Your objective: What are the lines from the one containing "Tempus Fugit (time" through the end of the listing below? Return them exactly, and only them.
╭─ Data records
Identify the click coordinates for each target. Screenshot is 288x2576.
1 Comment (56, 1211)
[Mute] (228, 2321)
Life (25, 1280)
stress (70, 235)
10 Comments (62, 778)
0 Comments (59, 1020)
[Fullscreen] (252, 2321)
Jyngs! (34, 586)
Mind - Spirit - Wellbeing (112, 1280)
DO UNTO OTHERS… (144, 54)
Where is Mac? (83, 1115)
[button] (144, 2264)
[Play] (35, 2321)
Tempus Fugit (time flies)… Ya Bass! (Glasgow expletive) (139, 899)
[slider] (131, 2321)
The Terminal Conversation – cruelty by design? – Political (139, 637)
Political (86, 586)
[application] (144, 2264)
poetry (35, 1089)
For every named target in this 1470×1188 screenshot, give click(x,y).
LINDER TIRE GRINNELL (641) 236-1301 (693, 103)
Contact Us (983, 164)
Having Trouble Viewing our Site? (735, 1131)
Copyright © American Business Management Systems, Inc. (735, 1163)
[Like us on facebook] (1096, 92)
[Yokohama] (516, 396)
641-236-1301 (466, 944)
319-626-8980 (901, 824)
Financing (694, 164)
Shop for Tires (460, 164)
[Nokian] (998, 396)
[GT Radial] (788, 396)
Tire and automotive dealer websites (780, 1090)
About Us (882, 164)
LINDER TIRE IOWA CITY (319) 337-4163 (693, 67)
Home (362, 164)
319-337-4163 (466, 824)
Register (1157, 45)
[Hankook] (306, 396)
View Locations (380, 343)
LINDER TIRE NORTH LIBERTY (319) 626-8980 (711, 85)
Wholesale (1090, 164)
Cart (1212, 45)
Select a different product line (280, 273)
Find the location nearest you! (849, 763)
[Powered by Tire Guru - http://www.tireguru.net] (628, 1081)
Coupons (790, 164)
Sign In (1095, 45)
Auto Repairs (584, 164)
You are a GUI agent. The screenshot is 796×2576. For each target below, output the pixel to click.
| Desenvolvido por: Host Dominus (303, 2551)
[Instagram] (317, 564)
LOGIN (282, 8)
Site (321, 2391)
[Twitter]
╰─
Answer section:
Tempus Fugit (time flies)… Ya Bass! (Glasgow expletive) (139, 899)
[slider] (131, 2321)
The Terminal Conversation – cruelty by design? – Political (139, 637)
Political (86, 586)
[application] (144, 2264)
poetry (35, 1089)
For every named target in this 1470×1188 screenshot, give click(x,y).
LINDER TIRE GRINNELL (641) 236-1301 (693, 103)
Contact Us (983, 164)
Having Trouble Viewing our Site? (735, 1131)
Copyright © American Business Management Systems, Inc. (735, 1163)
[Like us on facebook] (1096, 92)
[Yokohama] (516, 396)
641-236-1301 (466, 944)
319-626-8980 (901, 824)
Financing (694, 164)
Shop for Tires (460, 164)
[Nokian] (998, 396)
[GT Radial] (788, 396)
Tire and automotive dealer websites (780, 1090)
About Us (882, 164)
LINDER TIRE IOWA CITY (319) 337-4163 (693, 67)
Home (362, 164)
319-337-4163 (466, 824)
Register (1157, 45)
[Hankook] (306, 396)
View Locations (380, 343)
LINDER TIRE NORTH LIBERTY (319) 626-8980 (711, 85)
Wholesale (1090, 164)
Cart (1212, 45)
Select a different product line (280, 273)
Find the location nearest you! (849, 763)
[Powered by Tire Guru - http://www.tireguru.net] (628, 1081)
Coupons (790, 164)
Sign In (1095, 45)
Auto Repairs (584, 164)
You are a GUI agent. The screenshot is 796×2576. For each target below, output the pixel to click.
| Desenvolvido por: Host Dominus (303, 2551)
[Instagram] (317, 564)
LOGIN (282, 8)
Site (321, 2391)
[Twitter]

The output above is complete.